Dicen que para que un pueblo exista de verdad hacen falta una iglesia… y un bar. En Aldehuela de Liestos, en la comarca del Campo de Daroca, Zaragoza, la iglesia se mantiene en pie desde 1769 en lo más alto del casco urbano. El bar, en cambio, lleva meses con la persiana bajada y las luces apagadas.
Y eso, en un municipio de apenas 50 vecinos censados, no es un simple negocio cerrado: es la pérdida del punto de encuentro del lugar donde se escucha la radio, se comenta la cosecha o se brinda por las fiestas.
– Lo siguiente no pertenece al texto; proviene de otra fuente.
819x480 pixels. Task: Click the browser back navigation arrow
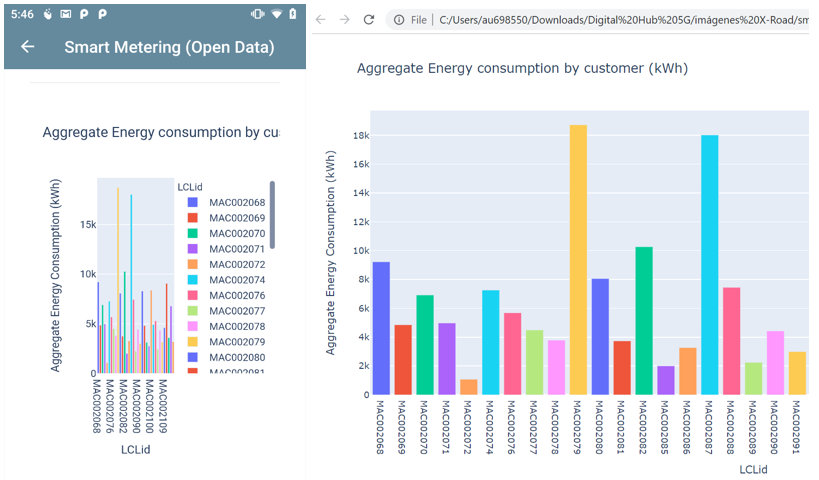click(x=321, y=20)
Se trata de uno de los más de 1.300 municipios aragoneses amenazados por la despoblación, según datos del Instituto Aragonés de Estadística. La comunidad cuenta con zonas donde la densidad de población no supera los 3 habitantes por kilómetro cuadrado, cifras propias del desierto demográfico europeo.
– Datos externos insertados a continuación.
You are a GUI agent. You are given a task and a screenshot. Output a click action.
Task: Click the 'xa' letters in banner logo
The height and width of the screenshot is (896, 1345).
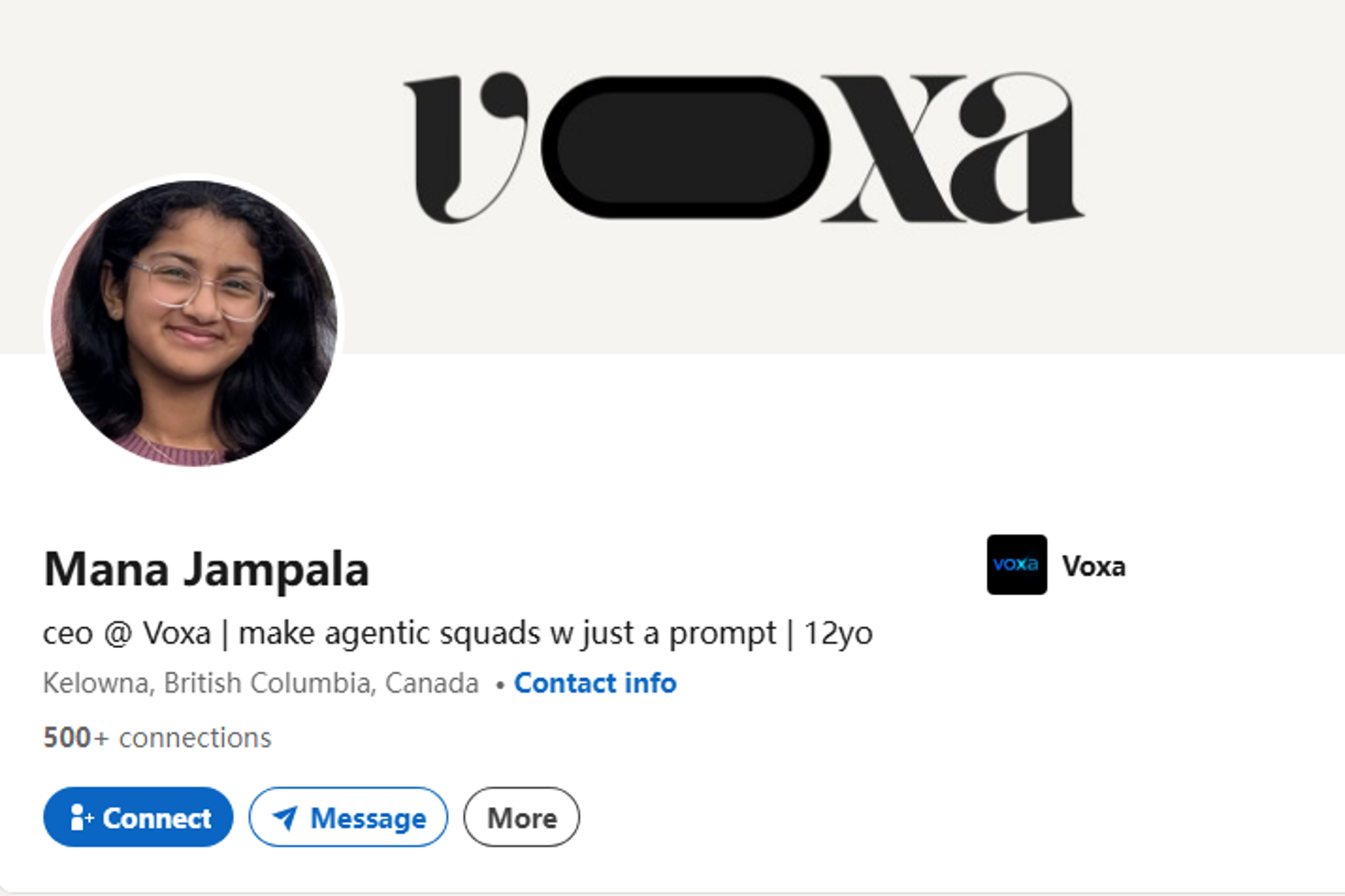point(952,148)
Pero su alcalde, Arcadio Muñoz, no se resignó. Lleva varias décadas al frente del Ayuntamiento y se ha propuesto atraer nuevas familias con una propuesta particular: casa y trabajo asegurado.
Vivienda gratuita
El Ayuntamiento busca una pareja o familia que se encargue de reabrir el bar y gestionar el centro social, además de encargarse de la limpieza urbana. A cambio, ofrece vivienda gratuita situada en el mismo municipio y autonomía local para gestionar el negocio.
“No pagarían nada. Lo que ganen del bar sería para ellos, solo deben ser autónomos para gestionarlo”, confiesa el alcalde a Aragón Noticias.

Para aquellas personas que acepten, “nosotros ofrecemos una vivienda gratuita, pero ellos tendrían que pagar todos los servicios: calefacción, luz…", detalla Arcadio.
Según el alcalde, ya hay personas interesadas y confía en que pronto la persiana del bar vuelva a subir.
El bar, mucho más que un negocio
En los pueblos pequeños, el bar es mucho más que un lugar para tomar café, vino o cerveza. Es el centro social no oficial, el lugar donde los vecinos se reúnen cada día, celebran cumpleaños o incluso se refugian ante las bajas temperaturas.
La vivienda ofrece parte de esa apuesta que busca el alcalde: tranquilidad, seguridad y alejarse del estrés y ritmo de las grandes ciudades.
El caso de Aldehuela de Liestos no es el único. En España, más de 5.000 localidades tienen menos de 1.000 habitantes, según el Instituto Nacional de Estadística (INE), y en torno a un 79% de los municipios muestran un crecimiento negativo desde hace dos décadas.
Aragón ha perdido más de 50.000 habitantes rurales en los últimos 20 años, y aunque el Gobierno ha impulsado programas de repoblación, el problema persiste.